Use of human chorionic gonadotropin in a male Pacific walrus (Odobenus rosmarus divergens) to induce rut and achieve a pregnancy in a nulliparous female.

Walrus in US zoos have a very low reproductive rate of 11 births in 80 years, and little is known about Pacific walrus (Odobenus rosmarus divergens) reproductive biology. To address this, we initiated a program in which detailed biological data were recorded on captive walrus. As part of a 7-year study, 1 male and 1 female 16-year-old captive Pacific walrus were carefully monitored with weekly serum hormone analysis, daily glans penis smears for spermatozoa, and abdominal ultrasound for pregnancy. The female ovulated once annually from late December through mid-January and then exhibited 9 months of sustained elevated progesterone. This nonconceptive estrous cycle profile is consistent with reports from wild walrus females. In contrast, the male's seasonal rut routinely occurred in late February through May with a serum testosterone peak in March. This profile differed from the reported adult male cycle in wild walrus of November through March. During the period of the female's ovulation, the male had nadir testosterone levels and was consistently azoospermic.

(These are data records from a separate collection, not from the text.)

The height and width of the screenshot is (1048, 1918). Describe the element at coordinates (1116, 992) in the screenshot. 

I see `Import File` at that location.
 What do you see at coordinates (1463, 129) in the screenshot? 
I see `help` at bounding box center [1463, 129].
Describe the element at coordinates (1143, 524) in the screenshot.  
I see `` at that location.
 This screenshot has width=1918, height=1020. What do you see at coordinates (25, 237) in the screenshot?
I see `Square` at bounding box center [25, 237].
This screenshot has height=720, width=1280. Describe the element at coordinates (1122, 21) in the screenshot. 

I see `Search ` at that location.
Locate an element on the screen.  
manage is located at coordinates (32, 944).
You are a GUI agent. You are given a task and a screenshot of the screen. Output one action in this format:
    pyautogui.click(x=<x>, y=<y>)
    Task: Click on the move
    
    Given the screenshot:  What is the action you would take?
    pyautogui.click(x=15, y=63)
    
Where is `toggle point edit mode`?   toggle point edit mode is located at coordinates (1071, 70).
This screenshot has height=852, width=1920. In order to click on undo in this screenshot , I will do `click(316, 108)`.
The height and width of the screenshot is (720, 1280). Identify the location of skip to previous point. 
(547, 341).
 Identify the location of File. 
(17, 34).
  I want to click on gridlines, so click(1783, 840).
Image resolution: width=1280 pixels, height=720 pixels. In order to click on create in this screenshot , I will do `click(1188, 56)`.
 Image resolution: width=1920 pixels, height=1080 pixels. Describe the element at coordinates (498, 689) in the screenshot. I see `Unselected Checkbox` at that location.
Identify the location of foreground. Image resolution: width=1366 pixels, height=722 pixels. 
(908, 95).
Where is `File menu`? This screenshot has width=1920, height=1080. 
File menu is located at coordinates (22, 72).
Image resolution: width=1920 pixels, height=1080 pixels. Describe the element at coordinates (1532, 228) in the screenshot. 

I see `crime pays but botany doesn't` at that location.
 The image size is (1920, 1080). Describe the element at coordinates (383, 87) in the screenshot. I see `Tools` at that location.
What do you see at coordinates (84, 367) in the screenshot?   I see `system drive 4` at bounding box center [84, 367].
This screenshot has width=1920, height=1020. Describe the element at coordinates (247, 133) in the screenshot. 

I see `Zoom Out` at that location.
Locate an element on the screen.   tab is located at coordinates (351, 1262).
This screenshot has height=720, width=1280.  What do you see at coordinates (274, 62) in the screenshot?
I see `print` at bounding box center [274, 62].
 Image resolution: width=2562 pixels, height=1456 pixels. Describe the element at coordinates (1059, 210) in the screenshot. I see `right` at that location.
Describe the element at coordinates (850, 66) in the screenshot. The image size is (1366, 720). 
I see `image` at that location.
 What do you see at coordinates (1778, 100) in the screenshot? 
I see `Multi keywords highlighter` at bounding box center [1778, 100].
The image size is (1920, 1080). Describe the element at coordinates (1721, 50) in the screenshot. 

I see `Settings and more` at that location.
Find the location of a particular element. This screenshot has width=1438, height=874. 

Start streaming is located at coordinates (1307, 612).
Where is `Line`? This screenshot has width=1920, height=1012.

Likewise, during the male's spermatogenic rut in the spring, the female was anovulatory with elevated progesterone. On this basis, the male was treated for 14 weeks with human chorionic gonadotropin (hCG) in an attempt to increase testosterone levels in synchrony with the female's annual ovulation. The treatment successfully induced rut characterized by sustained elevated serum testosterone levels and production of spermatozoa. The male and female successfully bred, and the female became pregnant. Upon discontinuation of hCG treatment, the male resumed baseline testosterone levels. We theorize that the lack of synchronization of rut and ovulatory cycles is a primary reason for reproductive failure in these captive walrus.